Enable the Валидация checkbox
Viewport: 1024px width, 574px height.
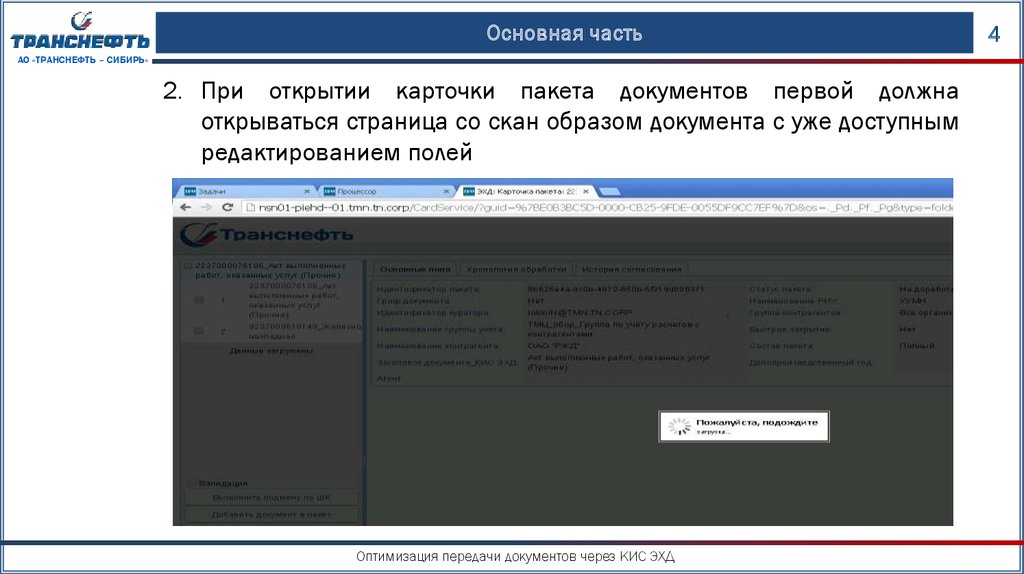[191, 483]
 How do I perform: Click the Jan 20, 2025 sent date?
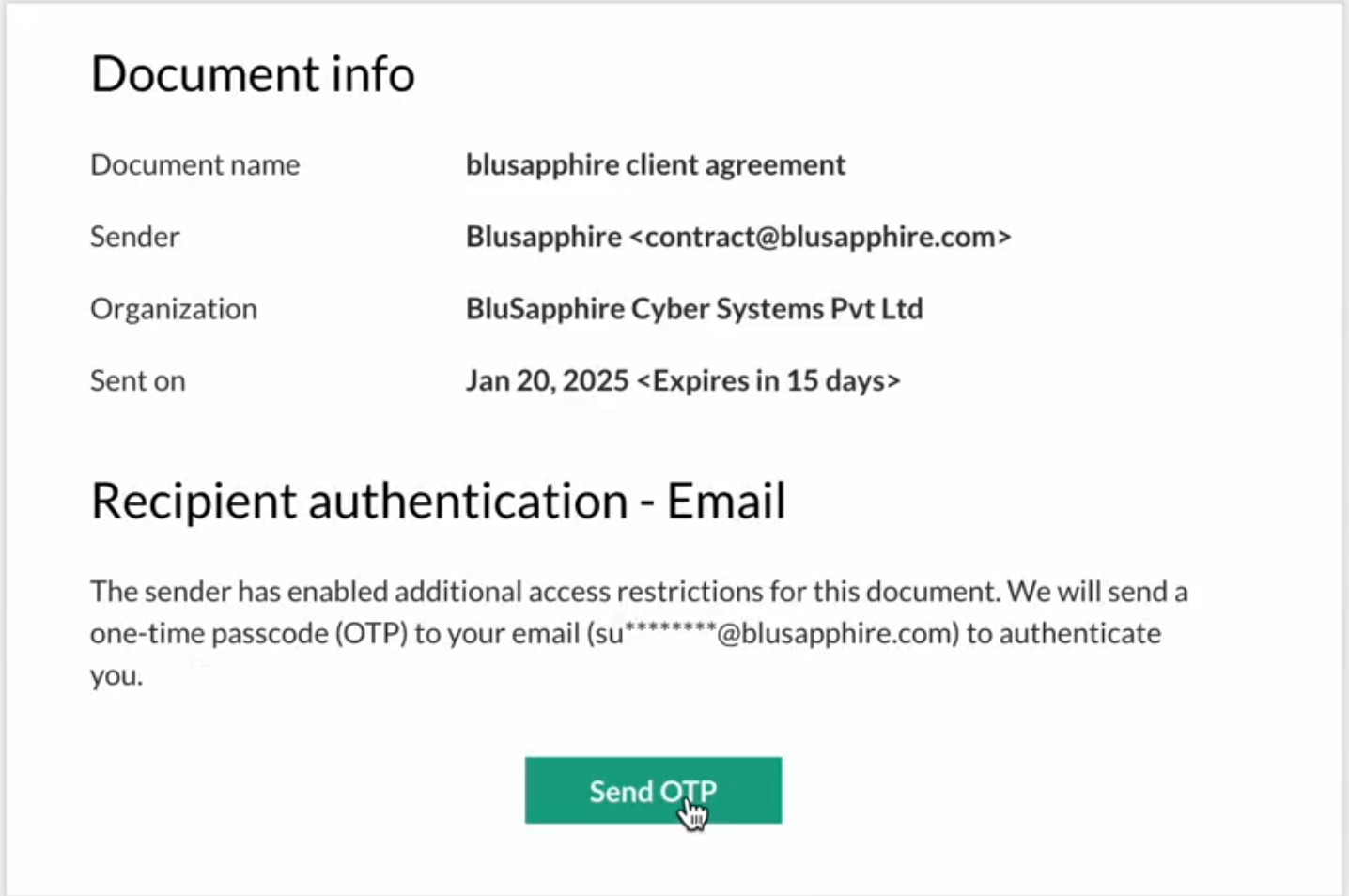[547, 381]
########
Reproduce the lines above word for word, leaving out the pictures.

Enable the Валидация checkbox
Viewport: 1024px width, 574px height.
[191, 483]
 How do I perform: Click the Jan 20, 2025 sent date?
[547, 381]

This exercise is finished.